„Ich habe die Hoffnung, dass der Angeklagte diese Chance nutzen wird“, sagte die Vorsitzende Richterin in ihrer Urteilsbegründung. Viele Täter seien sich nicht bewusst, um welches Strafmaß es bei ihren Taten gehen würde, so die Richterin weiter. Bei dem angeklagten Tatvorwurf gäbe es einen Strafrahmen von fünf bis 15 Jahren, fügte sie hinzu.
Der Sachverhalt war für die Kammer ganz klar und stellte sich so dar, wie vom Staatsanwalt in seinem Plädoyer benannt: Der 35-jährige Angeklagte hatte mit seinem jüngeren Freund Material in einem Baumarkt in Gamsen gekauft, um seinen Roller neu zu lackieren. Insgesamt zahlten sie für Farbspraydosen und Kleinmaterial 62,44 Euro. Dem Ladendetektiv war jedoch aufgefallen, dass nicht alles bezahlt worden war, er stellte die Männer vor dem Baumarkt zur Rede.
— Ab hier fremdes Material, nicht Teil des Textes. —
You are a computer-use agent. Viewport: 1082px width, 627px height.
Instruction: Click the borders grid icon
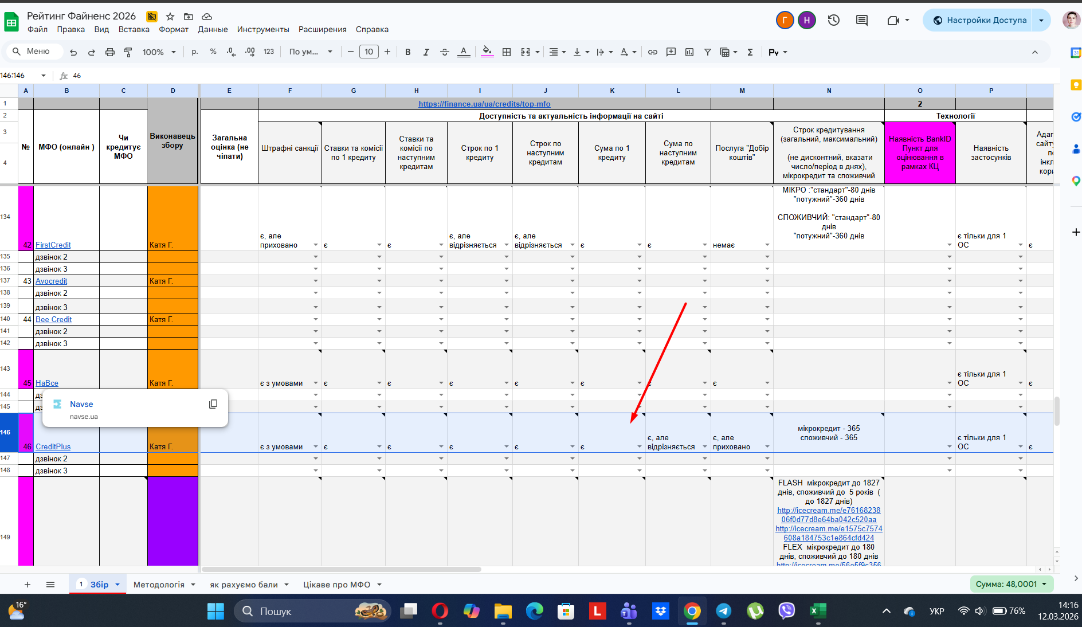click(507, 52)
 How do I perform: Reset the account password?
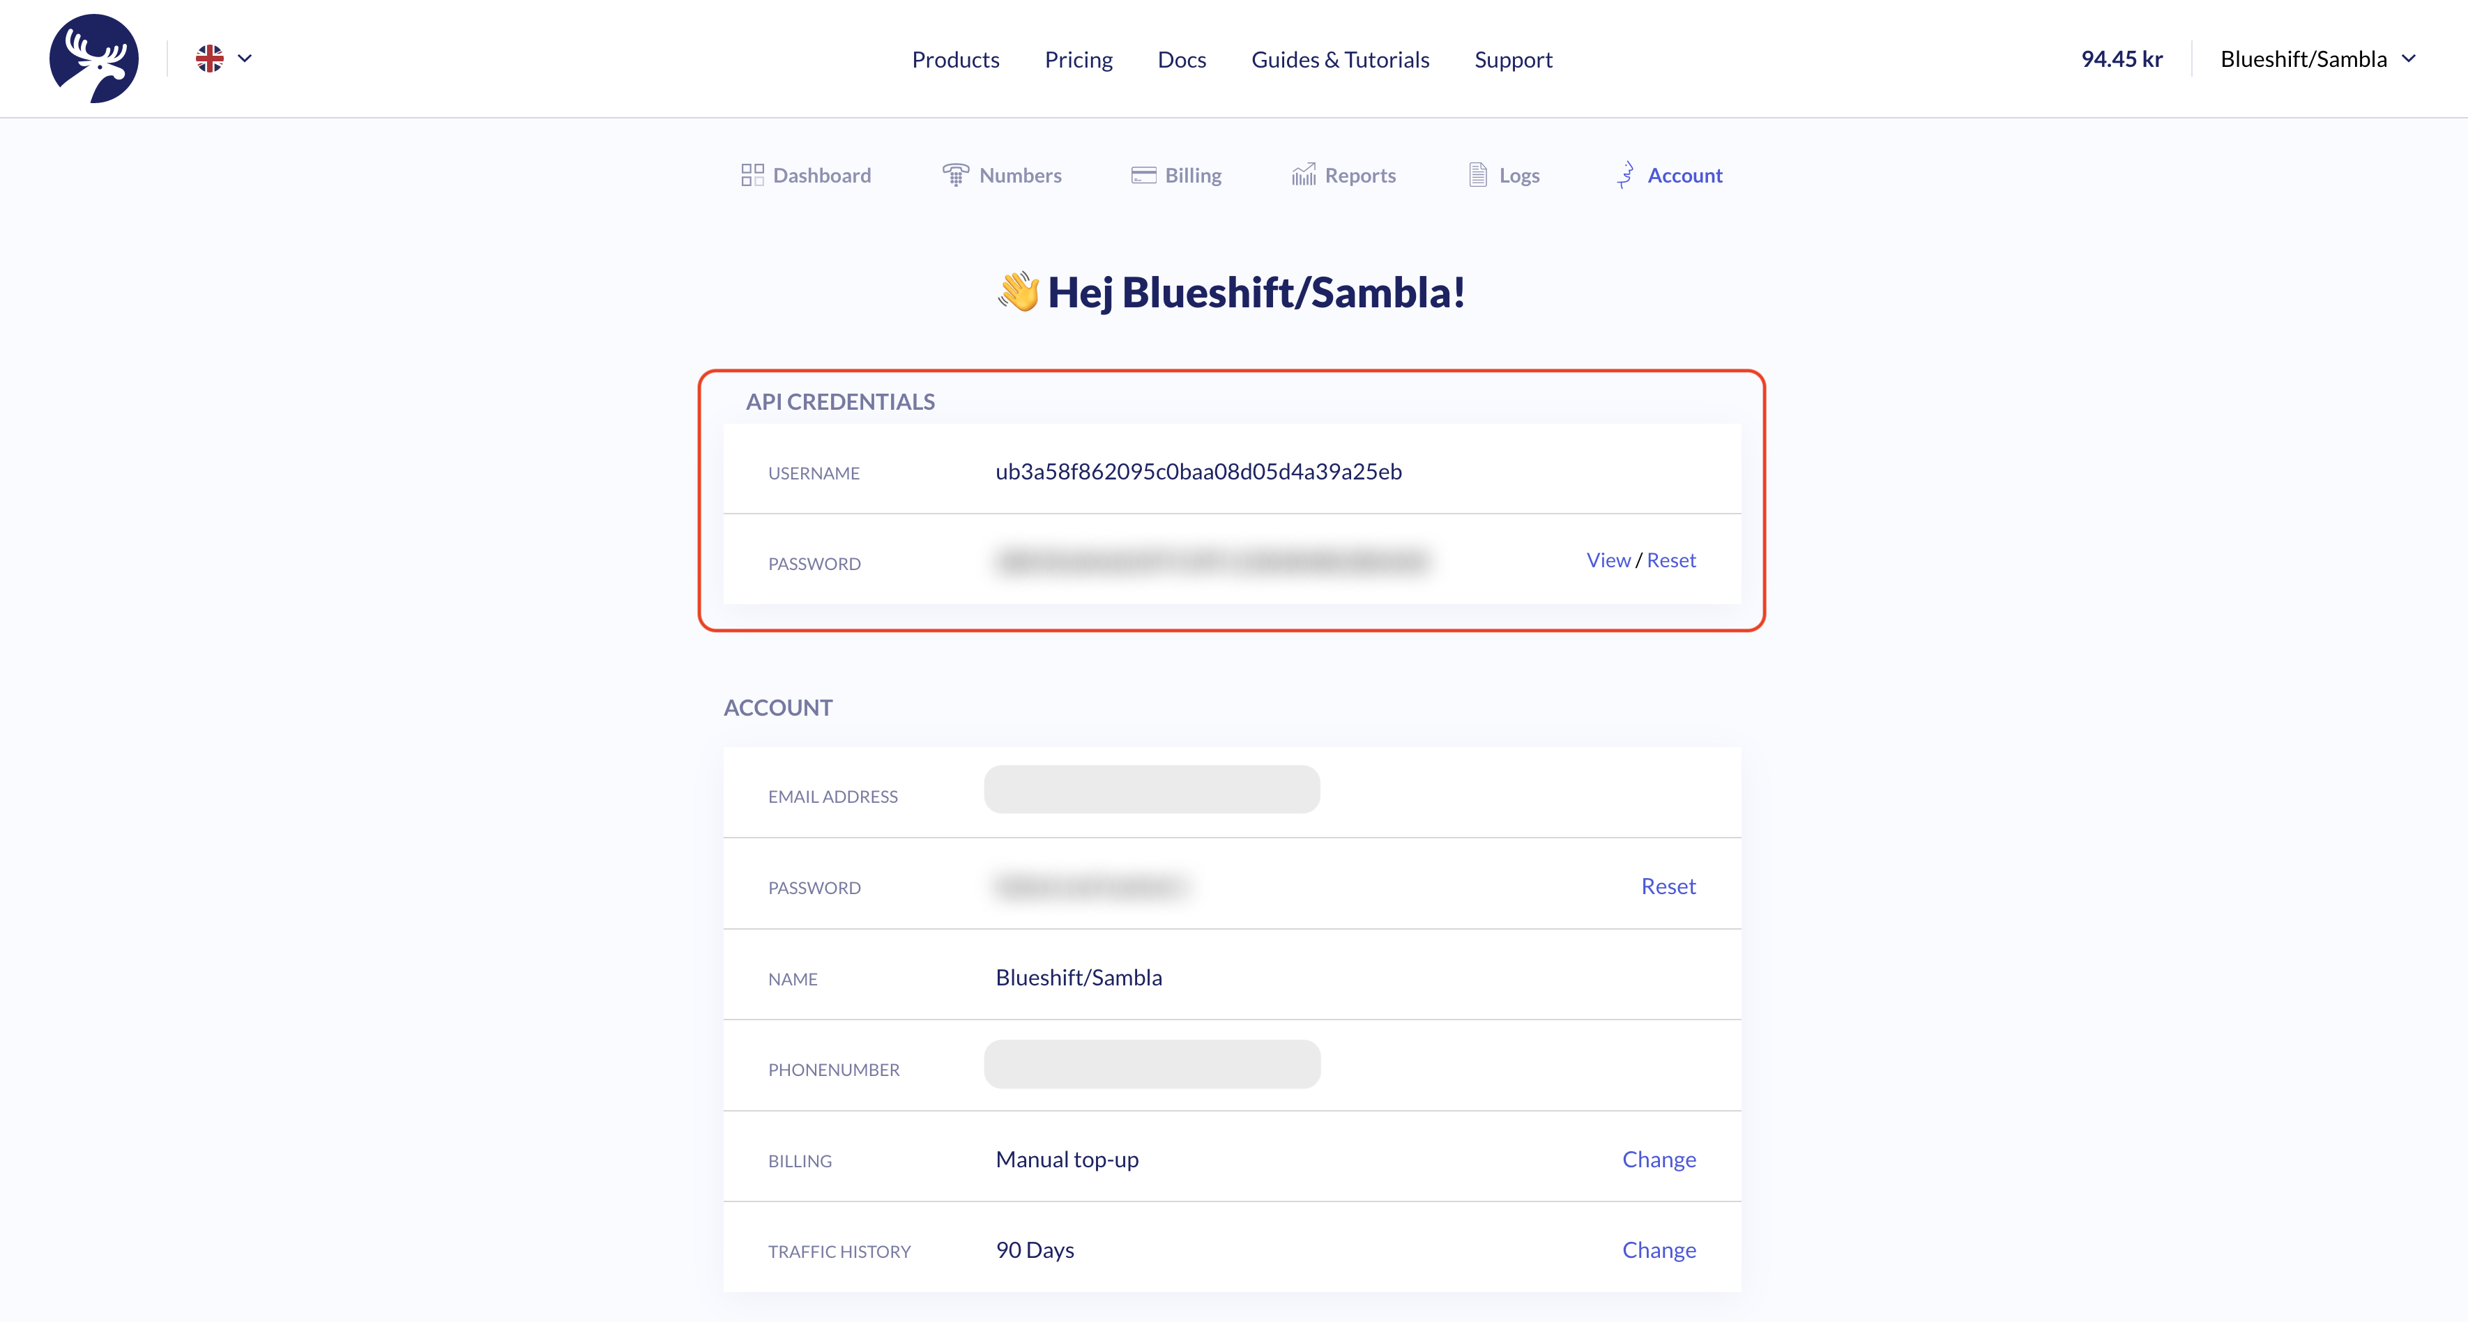(x=1668, y=886)
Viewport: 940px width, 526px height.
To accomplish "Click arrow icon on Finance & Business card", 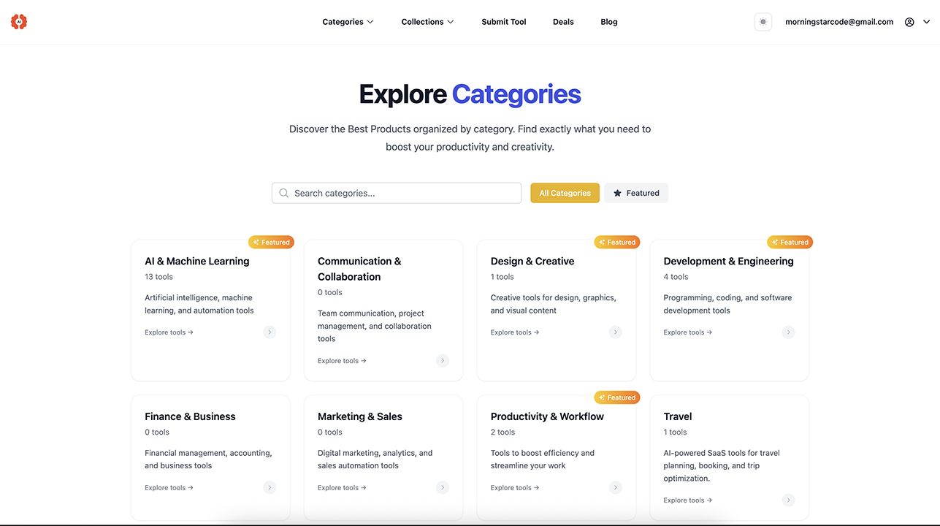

Mit einer Gartenschere bedrohte der Angeklagte den Detektiv, um seinem Freund die Flucht zu ermöglichen. Der ließ sich nach einer kurzen Auseinandersetzung aber in das Büro des Marktleiters führen. Der 35-Jährige jedoch flüchtete über die Hamburger Straße in Richtung Sägewerk, gefolgt vom Ladendetektiv. In der Bauchtasche des Hoodies vom Angeklagten steckte der geklaute Schleifschwamm im Wert von 2,99 Euro. Hätte er den Schleifschwamm einfach weggeworfen, wäre eine Straftat erheblich schwerer nachzuweisen gewesen, hatte der Staatsanwalt in seinem Plädoyer bemerkt. Der Angeklagte hat allerdings bewusst in der Gasse am Sägewerk angehalten und ist mit der Farbspraydose drohend auf den Ladendetektiv zugegangen, um diesen mit Farbe zu besprühen.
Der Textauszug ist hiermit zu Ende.